London’s Harley Street has held up to its reputation as a medical hub since the 19th century. Most of it is now owned by the The Howard de Walden estate, and it is home to over 1,500 medical specialists: doctors, plastic and cosmetic surgery practitioners with famous household names such as Juvea Aesthetics, as well as numerous private clinics and hospitals including one of the most expensive and famous sports clinics in the UK.
Only at the end of last year, in December 2015, it was revealed that Howard de Walden was planning on investing over £200 millions to boost medical tourism in Harley Street and attract even more clients from all over the globe. New buildings and units will be built and the estate is planning on hosting the UK’s first proton beam cancer unit in 2017.
Proton beam therapy is an emerging technology that can be used for treating some types of cancer and is getting more and more attention. With such investments, Harley Street is looking to be at the forefront of medical technologies in the UK and Europe, for a long time indeed.

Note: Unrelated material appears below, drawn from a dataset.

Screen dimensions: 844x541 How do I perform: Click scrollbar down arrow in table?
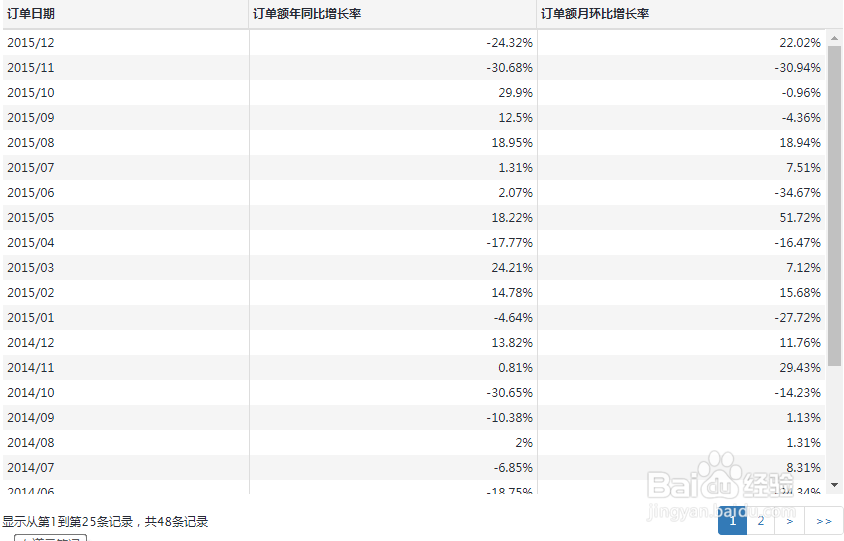(x=835, y=487)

Medical tourism has been developing fast over the past few years and it is set to attract 5 million medical tourists this year in 2016. Medical tourists come to India from all over the world but mostly from the UK, US and surrounding countries such as China and Sri Lanka.

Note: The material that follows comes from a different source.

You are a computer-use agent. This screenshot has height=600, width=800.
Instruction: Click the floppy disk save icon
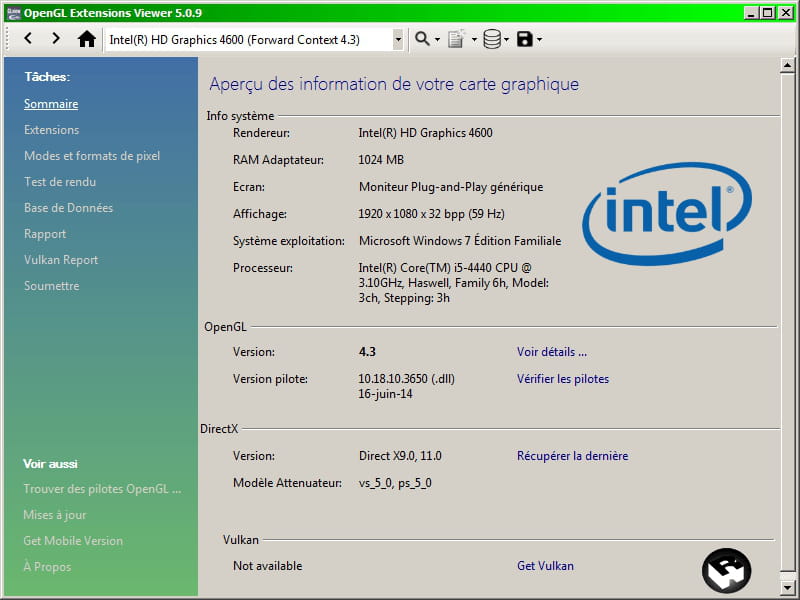pyautogui.click(x=524, y=39)
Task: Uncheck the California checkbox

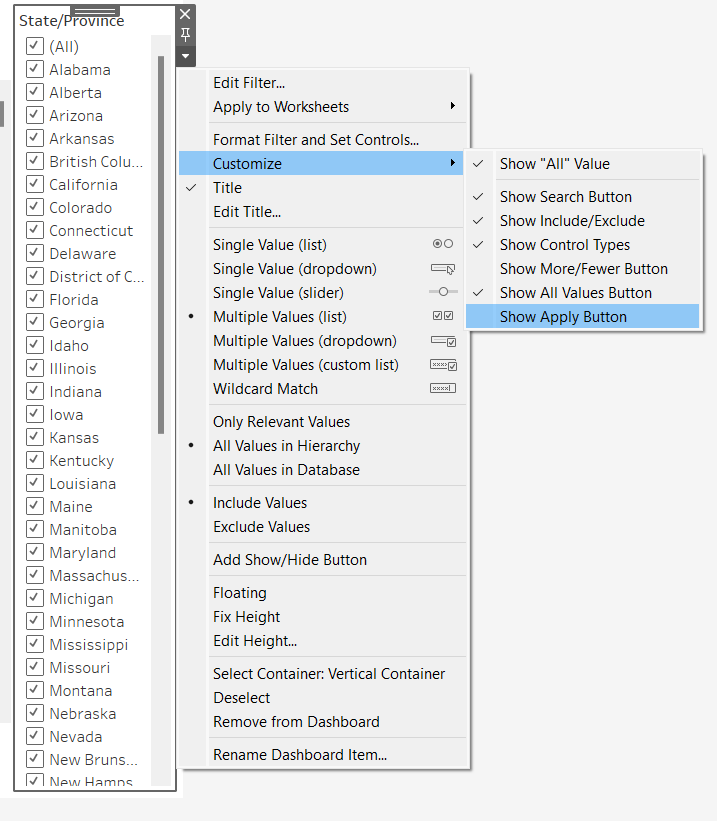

India boasts a very affordable and high quality health care: this is especially interesting for visitors from countries where expensive surgery procedures aren’t covered by a national health insurance scheme, such as for US citizens.
Travel and accommodation is also very affordable for people coming to India, which makes it an ideal spot for all medical tourists. To keep up with this growing trend and demand, the Indian government will have to invest considerably in medical infrastructure over the next few years.
Last but not least, more than 89% of medical tourists travelled to Bangkok in 2010 and the trend hasn’t slowed since. It is the third most important economic sector in Thailand and prospects for future growth are excellent.
The number of foreign investors in the Thai health care business is growing and the government is making it a priority to develop the niche sector. As a consequence, more than 28 million medical tourists are expected in 2016 in this increasingly more competitive market.